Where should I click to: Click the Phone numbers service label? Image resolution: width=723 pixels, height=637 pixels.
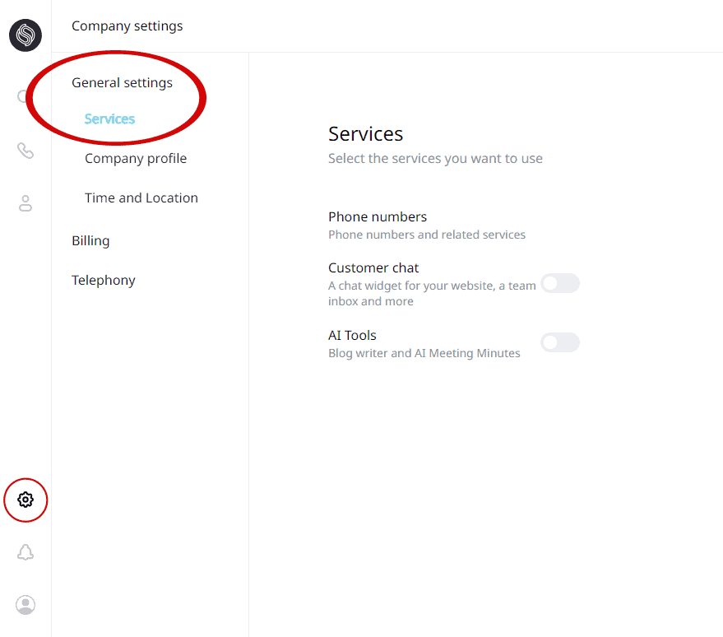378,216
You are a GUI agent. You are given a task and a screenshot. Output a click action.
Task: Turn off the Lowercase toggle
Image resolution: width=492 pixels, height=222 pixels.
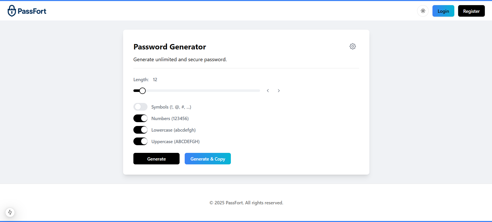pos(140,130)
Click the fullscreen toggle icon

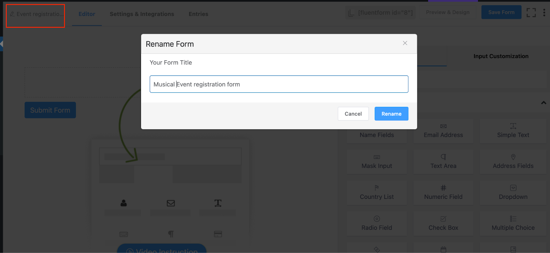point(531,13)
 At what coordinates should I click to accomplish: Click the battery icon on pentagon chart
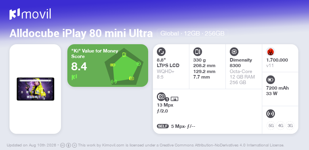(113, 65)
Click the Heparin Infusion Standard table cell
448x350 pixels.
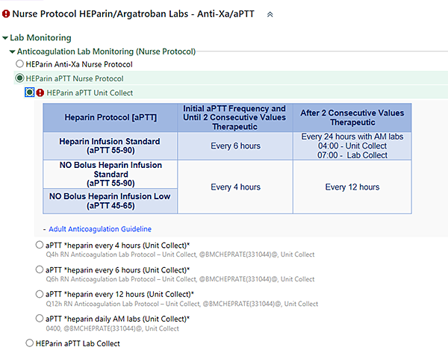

⁂

● **WHAT TO WORK ON**:
The line containing "Image resolution: width=492" marks the start: set down exactly that line and every line after it through the last line of the data, without any pictures.

● **RESPONSE TO THE EXERCISE**:
Image resolution: width=492 pixels, height=222 pixels.
pos(140,130)
Click the fullscreen toggle icon

point(531,13)
 At what coordinates should I click to accomplish: Click the battery icon on pentagon chart
(113, 65)
Click the Heparin Infusion Standard table cell
448x350 pixels.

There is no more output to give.